The role of Ofgem is to regulate a ‘competitive energy market’ ensuring there is sufficient supply while consumer interests are protected. Regulating a competitive market is a contradiction in itself and is the root of the issue. The energy market was deregulated with the privatisation of national utilities like British Gas, PowerGen and National Power in the 1980s and 1990s. The desire was to create a competitive domestic energy sector with many suppliers offering choices and lower prices to consumers.

The 30 years or so of privatisation has been far from successful. The evidence is compelling. The big six suppliers (British Gas, edf, E.ON, RWE, npower, Scottish Power and SSE/OVO Energy) control about 70% of the market. In 2014 they controlled 95%. They were accused of ‘preventing effective competition’ and referred to the Competition and Markets Authority (CMA) after making huge company profits with their consumers seeing little or no reduction in energy bills despite large falls in the price of wholesale energy. About 13% of households in England are in fuel poverty (2018). That’s over 2.4 million households, with the old and most vulnerable having to choose between putting food on the table and heating their homes.

The average fuel-poor household required a reduction of £334 to their fuel costs, to move them out of fuel poverty; the average fuel poverty gap (the Department for Business Energy & Industrial Strategy, April 2020).

Energy companies by law can disconnect those that do not pay their bills, however, in many cases households self-disconnect or self-ration because they are unable to afford to top up their prepayment meter. The majority of customers (about 50% or 13 million UK households) have never switched suppliers, which was the main objective of privatisation, making competition effectively redundant. In reality, there is little or no competition in power generation, transmission and the distribution sectors. 

Most new entrants into the energy market have therefore been in retail only, providing energy to the final consumers/households, which is where the current crisis has led to a plethora of insolvencies.

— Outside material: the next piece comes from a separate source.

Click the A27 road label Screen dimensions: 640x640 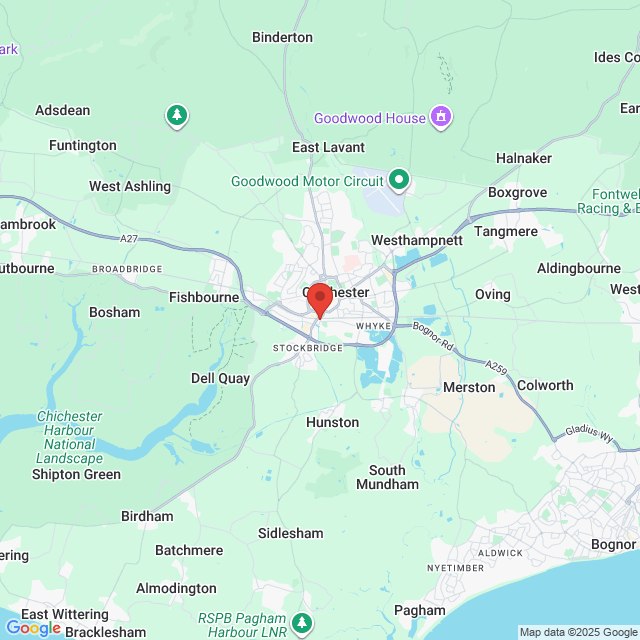[129, 238]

Here, many of these new entrants gambled on the wholesale price of gas and energy remaining low, and offered low tariffs to customers in order to gain and increase market share. However, as wholesale prices have soared they have been unable to pass on these increases to customers because of Ofgem’s price caps and thus many of these businesses have become insolvent, unable to fulfil their contracts. The price cap, a means to regulate the competitive energy market, has in effect collapsed these companies, stifling competition and handing market share back to the big six energy companies.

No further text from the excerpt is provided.